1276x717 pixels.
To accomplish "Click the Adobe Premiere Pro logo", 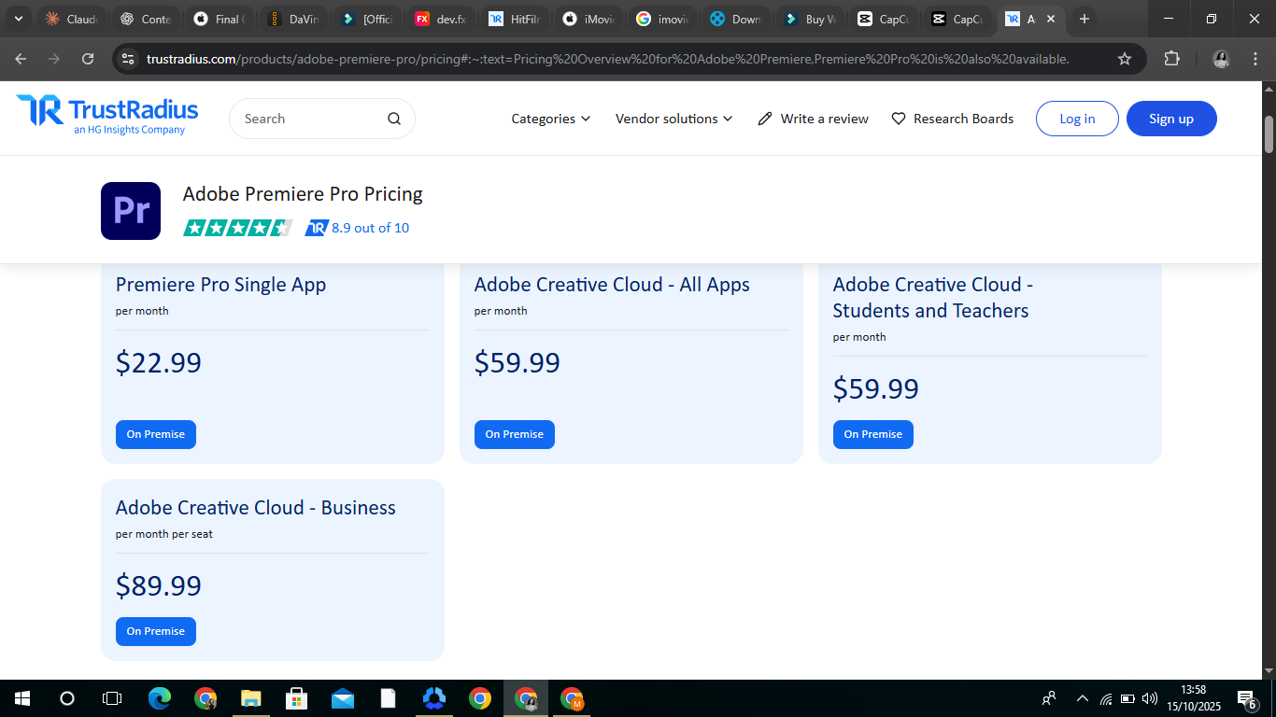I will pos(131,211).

==

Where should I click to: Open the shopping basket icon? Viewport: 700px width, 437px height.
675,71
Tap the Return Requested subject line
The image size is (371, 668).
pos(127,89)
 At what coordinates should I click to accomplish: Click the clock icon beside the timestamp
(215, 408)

---

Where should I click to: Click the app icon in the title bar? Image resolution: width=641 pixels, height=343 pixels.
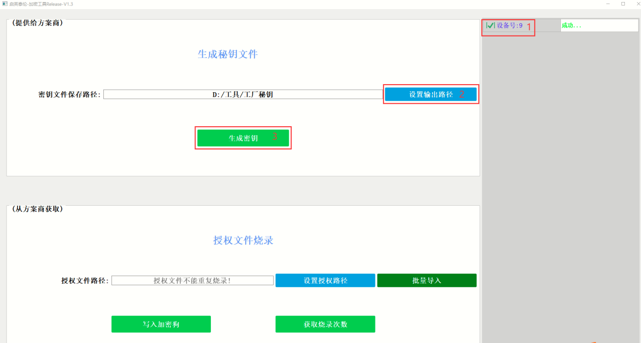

The problem. Copy each line of the listing above that contains the word "pixels".

Exercise result.
1276x717 pixels.
Where should I click to: Click the app icon in the title bar? Image resolution: width=641 pixels, height=343 pixels.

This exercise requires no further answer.